What you have to do: Please write out all of the entries beneath this line exactly, skipping the pictures.

Materials provided:
|---|

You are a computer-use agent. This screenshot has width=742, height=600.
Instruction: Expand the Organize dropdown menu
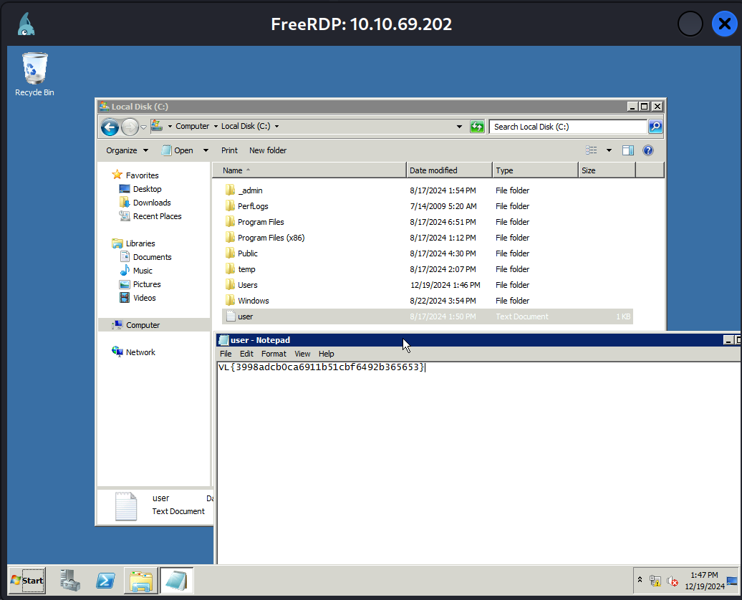pyautogui.click(x=127, y=150)
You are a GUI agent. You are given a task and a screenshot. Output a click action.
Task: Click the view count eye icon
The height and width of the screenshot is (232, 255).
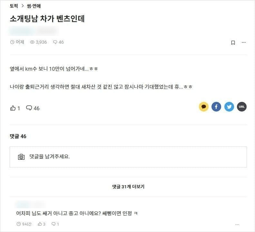[x=32, y=42]
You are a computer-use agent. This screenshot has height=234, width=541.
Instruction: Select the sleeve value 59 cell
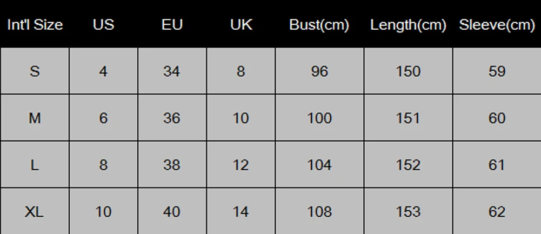tap(497, 71)
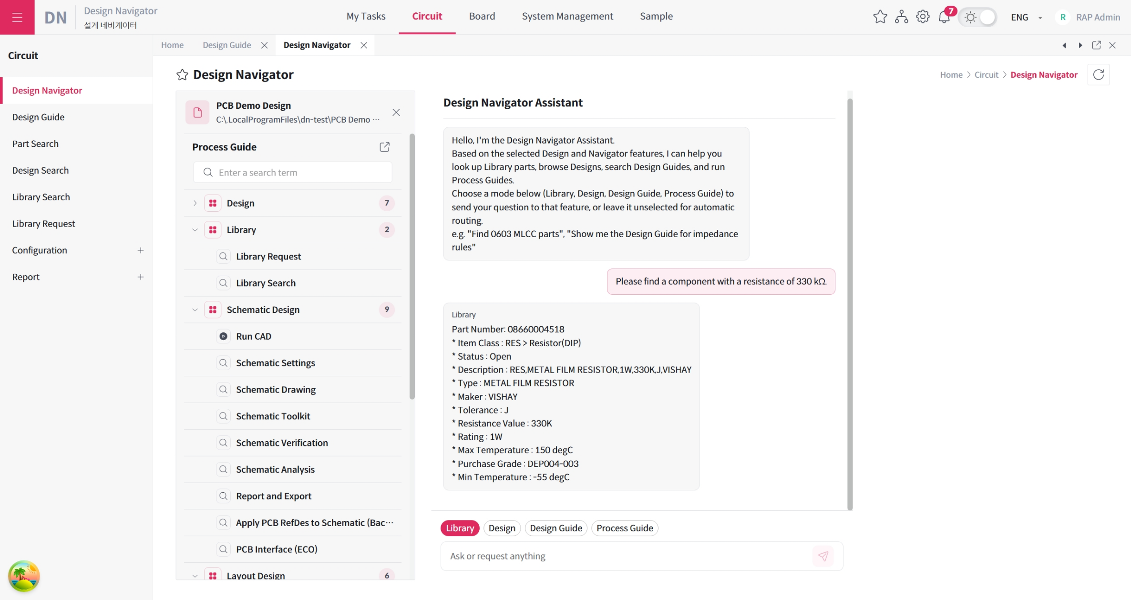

|---|

Reply:
You are a computer-use agent. This screenshot has width=742, height=600.
Instruction: Expand the Organize dropdown menu
pyautogui.click(x=127, y=150)
You are a GUI agent. You are given a task and a screenshot. Output a click action.
Task: Click the view count eye icon
The height and width of the screenshot is (232, 255).
[x=32, y=42]
You are a computer-use agent. This screenshot has height=234, width=541.
Instruction: Select the sleeve value 59 cell
tap(497, 71)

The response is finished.